Style Guy

The Style Guy: New Year, new ewe!

Published: December 26, 2018

It’s Boxing Day, and almost the New Year, so, because there’s no time like the present, The Style Guy has the presence to present you with a present for your Highland wardrobe presentation. New look, new you, now look at that new ewe.

It’s been awhile, but habits and styles change slowly, so it’s all good.

Let’s crack open the sporran to check on your queries of sartorial sense . . .

 

Dear Style Guy,

I am a member of a recently reformed pipe band with young and not so young members, ranging in age from 13/14 up to 70!

Over the last few years we have improved on the music front, but there is an overriding lack of pride and respect for the uniform that we are wearing.

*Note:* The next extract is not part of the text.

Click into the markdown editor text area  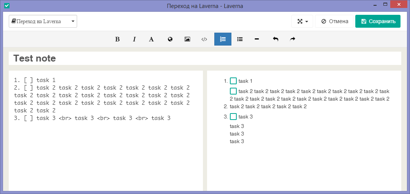106,152
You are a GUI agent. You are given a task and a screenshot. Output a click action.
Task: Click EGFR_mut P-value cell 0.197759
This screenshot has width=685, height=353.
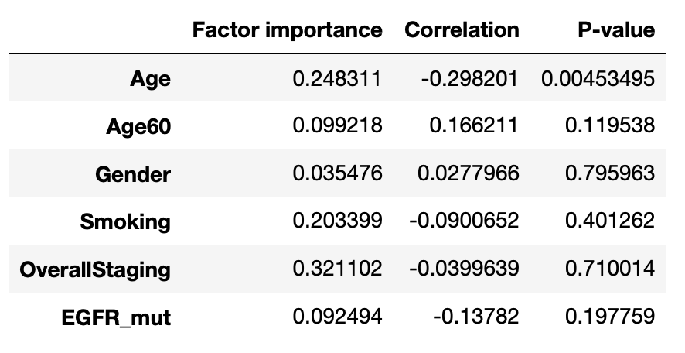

I’m wondering is there any article written about “Pride and the Uniform” that I can distribute to the band members to install some pride in what we are doing as a group?

Any help would be much appreciated

Regards.

Thanks for writing in, Regards. “Pride and the Uniform”? Is that anything like Pride and Prejudice? Maybe so, since there’s a lot of prejudging in piping and drumming, and that starts with what you wear. Slovenly band? They must be slovenly players. Sharp-dressed band? Must pay attention to detail.

You see, the well turned-out turn out to play well.

And you can quote me on that. (Seems they already have on this page.)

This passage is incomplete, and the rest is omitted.